Unemployment Rates Drop, But Does It Matter?

According to the Government, the unemployment rates in the United States has dropped. How much has it dropped? The rates from the month of October were recorded at 10.2% where as the rates of unemployment are now at 10%. That leaves the U.S. with a whopping total of a 0.2% decline in employment. I'm not sure what the big fuss is about over such a small percentage of decline. The real kicker is that even with the 0.2% decline, we are still doubling unemployment rates since the beginning of the recession. President of the Economic Policy Institute, Lawrence Mishel states that our unemployment rate is the highest and longest recorded since 1948. I mean, it is kind of obvious that the rates are going to rise around the holidays. Every retailer and business is going to be hiring extra help during the month of October through the end of December. So what really matters are the rates of the unemployment after the month of January when all the seasonal help is laid off. So to me, the 0.2% decline should not even be considered. Another reason for the decline might be due to the fact that many people have used up all their unemployment benefits already. With so many people being granted extensions because they simply can not find a job, this is definitely possible. Maybe if we weren't so worried about cutting taxes, then we could probably focus on the real tasks at hand. It is so easy for the government and government officials to get excited over a 0.2% decline of unemployment because they are not living it. When the situation hits home, it's a new ball game. My fiance got laid off from work November 20, 2009. The government is not experiencing this chaos, we are. We are living with this. The truth of matter is that this recession will get worse before it gets better. With good faith and lousy unemployment checks, all we can do is hope for the best and ride it out.

1 comment:

  1. My classmate, Tiffany Campbell, makes some interesting arguments in her blog article "Unemployment Rates Drop, but Does it Really Matter?"

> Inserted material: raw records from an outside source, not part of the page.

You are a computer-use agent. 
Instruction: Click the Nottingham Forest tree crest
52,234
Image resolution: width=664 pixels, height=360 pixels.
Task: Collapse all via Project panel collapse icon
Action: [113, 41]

    The author notes that the unemployment rate has only dropped 0.2% this month, a very small amount in the scheme of our country. She even finds an easy way to explain this drop, reminding her readers that December is the time of seasonal workers. I agree with her notion to re-evaluate these number after the holiday season has passed.

    Her argument then slowly becomes more personal. She explains that government officials cannot possibly know what it feels like to deal with the situations many Americans deal with concerning unemployment and that this crisis in our country should be number 1 on the "to fix" list. I whole heartedly agree that officials need to understand what life is like for the average American before they can fix much of anything.

    Overall, her article is a nice mix of personal knowledge and hard numbers.